What does GitHub Copilot cost versus Tycoon?
Copilot is $10 per user per month for Individual, $19 for Business, and $39 for Enterprise — so a 10-engineer team is $190-$390 per month. Tycoon is usage-based, typically $50-$500 per month for the full AI team regardless of headcount. If you have 10 engineers, Copilot for them is cheaper than adding Tycoon. If you have zero engineers and need code to ship, Tycoon is cheaper than hiring one.
Is Tycoon's code quality comparable to Copilot?
For the kinds of tasks a founder asks for — CRUD features, small refactors, bug fixes, infra-as-code, API integrations — yes. The AI CTO uses modern frontier models (Claude 4.x family, GPT-class) with tool use, reads your repo, and produces working code with tests. For hyper-specialized work (kernel code, novel compiler work, deep performance optimization), neither Copilot nor Tycoon's AI CTO will match a senior engineer. Copilot might be slightly better at single-line completions because that's exactly what it's trained for; Tycoon is better at multi-step end-to-end feature work.
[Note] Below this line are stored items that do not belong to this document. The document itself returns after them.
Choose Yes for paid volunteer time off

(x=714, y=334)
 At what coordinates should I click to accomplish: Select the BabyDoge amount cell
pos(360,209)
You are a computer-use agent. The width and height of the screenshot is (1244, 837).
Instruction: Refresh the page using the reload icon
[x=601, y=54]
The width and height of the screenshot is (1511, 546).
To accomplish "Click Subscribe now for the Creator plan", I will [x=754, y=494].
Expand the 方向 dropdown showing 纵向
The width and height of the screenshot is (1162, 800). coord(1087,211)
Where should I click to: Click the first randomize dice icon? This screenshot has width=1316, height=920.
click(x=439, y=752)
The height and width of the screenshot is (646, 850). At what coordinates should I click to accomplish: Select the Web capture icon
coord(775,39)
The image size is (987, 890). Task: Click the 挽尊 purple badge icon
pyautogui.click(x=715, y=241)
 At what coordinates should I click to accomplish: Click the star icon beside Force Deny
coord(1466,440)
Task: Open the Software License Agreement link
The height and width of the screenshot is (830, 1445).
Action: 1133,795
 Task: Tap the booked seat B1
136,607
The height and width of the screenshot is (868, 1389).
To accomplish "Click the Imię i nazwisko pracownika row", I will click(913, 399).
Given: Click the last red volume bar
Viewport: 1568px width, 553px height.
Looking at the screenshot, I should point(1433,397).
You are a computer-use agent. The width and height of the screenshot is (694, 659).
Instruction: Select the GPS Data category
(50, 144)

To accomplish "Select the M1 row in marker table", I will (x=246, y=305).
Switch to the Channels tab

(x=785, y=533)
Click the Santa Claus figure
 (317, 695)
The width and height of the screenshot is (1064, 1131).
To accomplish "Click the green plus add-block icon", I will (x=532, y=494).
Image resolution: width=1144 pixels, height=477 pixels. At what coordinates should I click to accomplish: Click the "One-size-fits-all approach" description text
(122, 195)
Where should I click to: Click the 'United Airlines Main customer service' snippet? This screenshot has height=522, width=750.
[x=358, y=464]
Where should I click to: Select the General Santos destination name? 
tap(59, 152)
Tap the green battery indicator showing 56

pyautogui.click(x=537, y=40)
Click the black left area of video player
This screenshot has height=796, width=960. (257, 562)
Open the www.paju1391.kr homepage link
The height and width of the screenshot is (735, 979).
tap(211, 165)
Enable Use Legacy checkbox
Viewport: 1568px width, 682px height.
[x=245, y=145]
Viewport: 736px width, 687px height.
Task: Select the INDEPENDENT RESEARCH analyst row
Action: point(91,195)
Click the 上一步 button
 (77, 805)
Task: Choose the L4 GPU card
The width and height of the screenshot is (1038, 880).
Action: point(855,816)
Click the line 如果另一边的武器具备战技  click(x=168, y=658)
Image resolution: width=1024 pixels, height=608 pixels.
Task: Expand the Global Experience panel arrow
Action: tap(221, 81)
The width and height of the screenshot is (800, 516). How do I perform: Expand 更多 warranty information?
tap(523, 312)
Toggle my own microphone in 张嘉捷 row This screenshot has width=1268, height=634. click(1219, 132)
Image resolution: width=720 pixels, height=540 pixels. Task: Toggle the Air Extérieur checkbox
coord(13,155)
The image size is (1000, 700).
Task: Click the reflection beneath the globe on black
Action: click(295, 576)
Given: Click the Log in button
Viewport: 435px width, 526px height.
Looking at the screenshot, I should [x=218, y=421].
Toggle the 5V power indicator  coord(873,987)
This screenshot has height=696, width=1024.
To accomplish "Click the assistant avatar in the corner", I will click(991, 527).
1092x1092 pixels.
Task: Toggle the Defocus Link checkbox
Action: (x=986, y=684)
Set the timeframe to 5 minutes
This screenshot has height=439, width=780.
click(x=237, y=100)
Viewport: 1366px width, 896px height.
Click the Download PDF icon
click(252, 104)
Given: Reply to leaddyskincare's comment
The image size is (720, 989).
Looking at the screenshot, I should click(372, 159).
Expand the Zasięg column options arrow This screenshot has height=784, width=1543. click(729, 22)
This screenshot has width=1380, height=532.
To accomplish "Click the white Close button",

Should engineers use both?
Yes, commonly. Engineers keep Copilot in their IDE for personal velocity (completions, PR review). Tycoon's AI CTO handles parallel streams: CI pipeline fixes, writing deployment scripts, triaging issue queues, spinning up prototype repos, handling dependency updates. They work on different axes — Copilot amplifies a human; Tycoon does work without one.